State Budget 2018: property industry dismayed by increase in foreign investment surcharge

Stock image.
Stock image.

MEMBERS of the property industry are disappointed with this morning’s Budget announcement that the State Government will increase the upcoming surcharge on foreign residential property buyers from four per cent to seven per cent.

The four per cent surcharge had been due to be implemented in January next year.

The Urban Development Institute of Australia (UDIA) said it would jeopardise much-needed investment in WA.

“UDIA is strongly opposed to the new foreign investment tax as it will stifle much-needed foreign investment into this state, undermining the creation of new jobs and our economic recovery,” chief executive Allison Hailes said.

“The fact that WA is one of the only states not to have a foreign buyers surcharge is a huge competitive advantage and we should be maintaining that to encourage more overseas investment, not turning it away.”

Ms Hailes said the WA residential property market played a major role in supporting the struggling state economy and the new tax on foreign investors would have a negative impact in the long term.

“To put a further impediment in the way of the small amount of foreign investment we have now will be detrimental to our property market recovery and its ability to provide a much needed stimulus to the broader WA economy,” she said.

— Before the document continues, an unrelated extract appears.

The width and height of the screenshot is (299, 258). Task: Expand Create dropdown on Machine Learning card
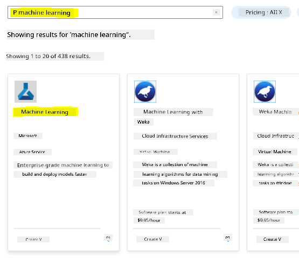pos(33,239)
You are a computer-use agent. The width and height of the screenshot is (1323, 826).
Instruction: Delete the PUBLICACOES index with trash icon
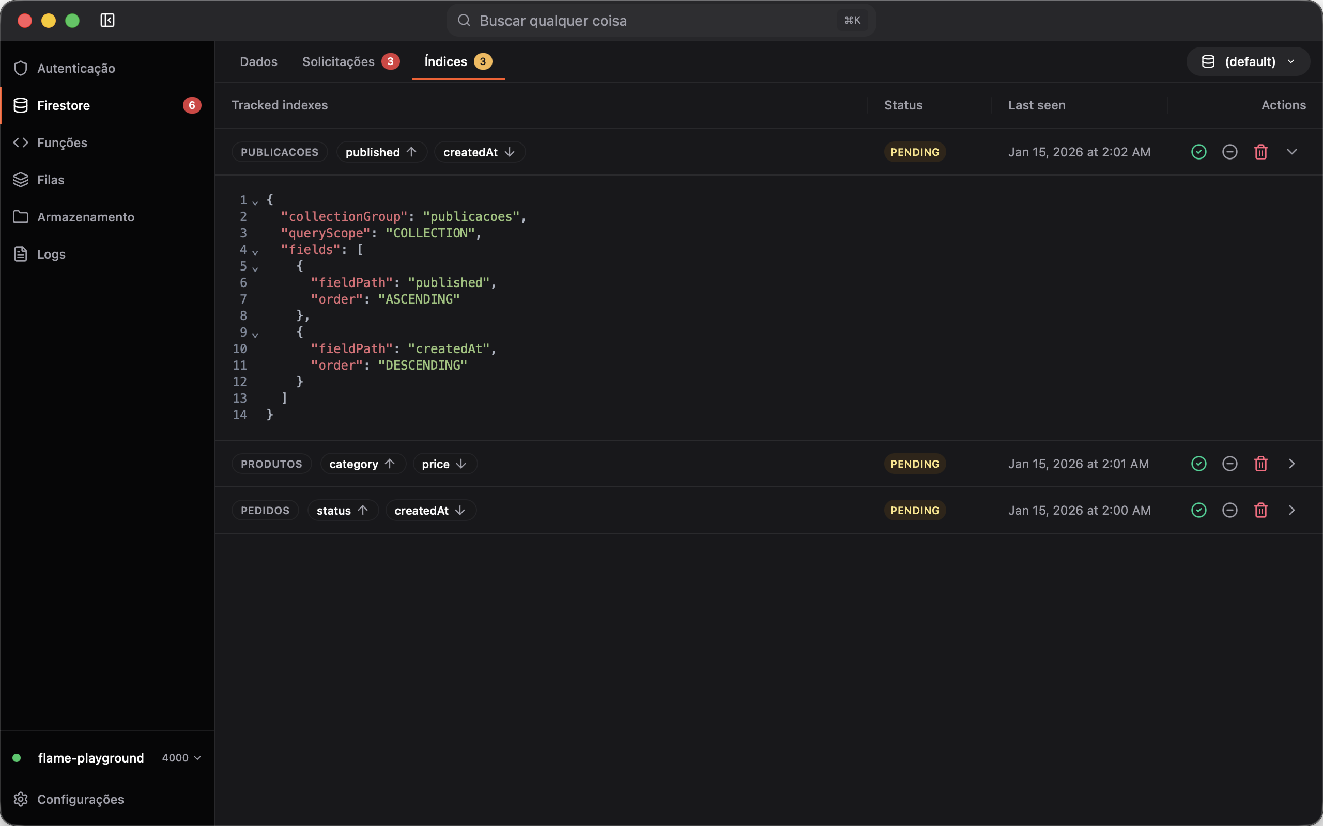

“With market conditions as they are, we think it is imperative that the government rethinks this flawed policy and instead works with industry to ensure that the urban development sector is supported in its role of building a prosperous future for WA.”

REIWA had previously expressed its opposition to a foreign buyer surcharge.

In its pre-budget submission to the State Government it called for the tax to be revoked or deferred.

Mr Groves called the increase a blow for the property market saying it was shortsighted and would have far-ranging consequences for a market that was just starting to show signs of a recovery.

“This will deter much needed investment in the state, while doing nothing to make housing more affordable for West Australians, in fact rent prices could increase due to a lack of stock as investors look elsewhere,” he said.

“This policy measure also puts construction jobs at risk, as off-the-plan developments usually rely on securing a portion of pre-sales from foreign investors before funding can be secured.

“While this does not affect large-scale apartment development, it contradicts the WA Government’s push for more medium density housing.

“Deterring foreign investment means these projects may never eventuate, costing WA jobs.

“The short-term financial gain of this surcharge is likely to be counteracted by long-term losses as investors seek an alternative place to invest.”

Master Builders director Michael McLean said that although the increase in the foreign investment tax on residential property from 4 per cent to 7 per cent may align with some other states, it was not appropriate in the context of WA’s depressed property market.